Evening primrose oil
Evening primrose oil is an omega-6 oil that makes a big difference in PMS symptoms quickly. Initially I gave Helena a double dose to take daily, but after a couple of months, we were able to restrict it to the second half of her menstrual cycle, balancing it by giving omega-3s (fish oil) from day 1 to day 14. It is better to give omega-3 and omega-6 separately, to increase the utilization of both, and I have found that omega-3 given in the second half of the cycle can actually make PMS worse.
I also asked Helena to increase her intake of foods rich in vitamin E and good omega-6 oils: avocados, nuts, seeds and eggs.
Within four or five months, Helena pronounced her symptoms 50 percent improved; she was no longer suicidal at the end of the cycle, she didn’t need to take time off work, and her relationship was improving. But she was still suffering. There was some other factor that I hadn’t nailed.
I added the herb agnus castus to her regimen and, because she had grown up on a (nonorganic) farm, tested her for pesticide residues in her system.
Oh, my. Helena had sky-high levels of glyphosate, a toxic weedkiller that is a known endocrine (hormone) disruptor. It’s found in the herbicide Roundup, which her father sprayed on his crops as she was growing up. It has paradoxical effects: it has been shown to be both estrogenic, increasing estrogen’s effects, and sometimes anti-estrogenic, preventing the conversion of testosterone to estrogen. In Helena’s case, it was clearly the former action that predominated.

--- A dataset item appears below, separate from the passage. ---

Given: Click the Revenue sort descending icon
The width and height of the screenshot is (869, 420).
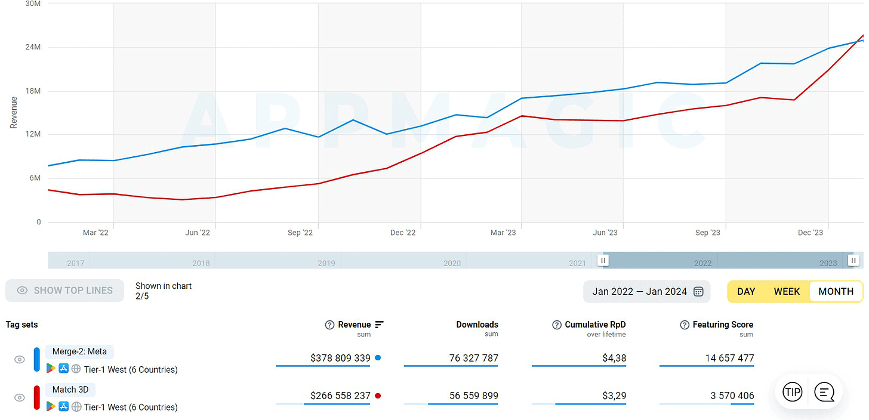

Another strange thing about glyphosate and some other toxic endocrine-disrupting compounds is that there is not a straight-line relationship between dose and effect; lower doses have been shown in some laboratory animals to have even worse effects than high doses (see Dr Stephanie Seneff’s book Toxic Legacy).
We had to get it out of her system and stop any more going in. This meant that when she went home to visit, she had to make sure no spraying was going to happen. She also had to eat strictly organic.
Helena was fine with this; she went home and signed up for an organic vegetable box subscription and took it from there. The detox regime, however, was more challenging.
I asked Helena to take a glutathione supplement daily to help her liver’s detox enzymes get to work on removing the glyphosate. I also gave her very-high-dose vitamin C and recommended Epsom salt baths (which also help with PMS directly because they contain magnesium) four nights a week. I added regular saunas and occasional colonic hydrotherapy to her regimen, and, most importantly, I asked her to make fresh, organic vegetable juice most mornings.
Helena was willing but busy, and she was able to follow my plan only about half as often as I would have liked. Nevertheless, it worked—it just worked slower than it would have if she had been able to devote a lot of time to it. It took a year (rather than the six months I’d expect) for the detox to be complete. I retested Helena and the glyphosate was gone. But she was happy and said her PMS symptoms were now 95 percent gone.
Helena also told me she would talk to her dad about converting the farm to organic. Let’s hope he listened!